> Required task 1
In the sandboxing text below, which language does the writer name as the first and only one that comes to mind for the 'safe' compiled approach?

> Source text
####

My application will probably prepare input and output file descriptors, then fork() itself or exec() a surrogate process, and this child process uses dlopen() and dlsym() to get a pointer to the untrusted function. Then strict secure computing mode will be enabled, before executing the untrusted function.
Drawbacks: There's the problem that dlopen() will actually run the constructor function from the shared library. This would have to be properly sandboxed as well, and I can't think of a way to do so. Also, of course, this thing will only work on Linux. As far as I know, there is no way to ban WinNT system calls on Windows, so a similar solution on Windows won't be very secure.
Application-level sandboxing
[[ Any form of application-level sandboxing means that we cannot run untrusted machine code of any form. An untrusted function can overwrite its return value or data outside its call stack, thereby compromising the whole application (and effectively acquiring any permissions that the original application had). ]]
Make modules use a simple scripting language that does not support any system calls - just pure arithmetic operations and perhaps the ability to read an input stream. My application would contain an interpreter for this language.
Drawbacks: Unfortunately I have not found this scripting language. Many scripting languages have extensive functionalities (e.g. Python) and a sandbox (e.g. PyPy's sandbox) simply filters OS system calls. I would be shipping a lot of useless interpreter code with my application, and it arguably is more prone to security issues due to bugs in the intepreter than a language with simply no functionality to do things other than simple calculations and control flow instructions (basically a function that does not make any system calls). Furthermore, marshalling the data between C++ (machine code) and the scripting language is usually a slow process.
Distribute modules with a 'safe' compiled language that again does not support any system calls. My application would contain a JIT for this language.
Marshalling won't be necessary because my application would call into the JITted machine code of the untrusted module, so performance across this boundary should be fast. The untrusted module now won't be able to corrupt the stack, attempt return-oriented programming, or perform any other malicious actions, due to the language restrictions and checks of the 'safe' language. WebAssembly is the first and only language that comes to mind (if it can be called a language). (As far as I can tell, WebAssembly seems to provide the security guarantees for my use case, right?)

####

> Material supplied
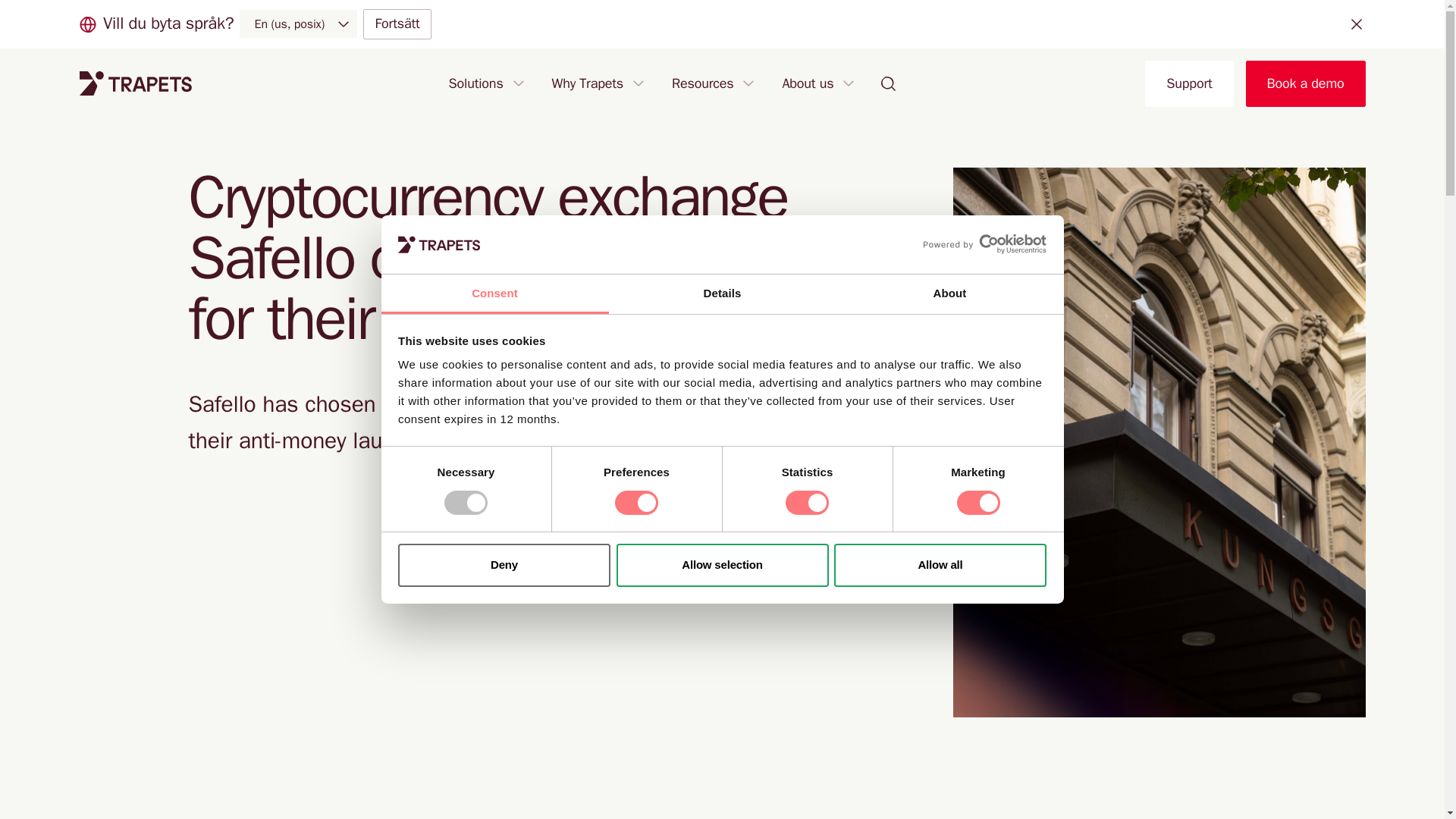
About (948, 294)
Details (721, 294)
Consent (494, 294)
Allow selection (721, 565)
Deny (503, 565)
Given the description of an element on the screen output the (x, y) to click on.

####

> Required task 2
Extract every line of the records above, repeating each one precisely, and leave the picture out of your answer.

> Task result 1
WebAssembly.

> Task result 2
About (948, 294)
Details (721, 294)
Consent (494, 294)
Allow selection (721, 565)
Deny (503, 565)
Given the description of an element on the screen output the (x, y) to click on.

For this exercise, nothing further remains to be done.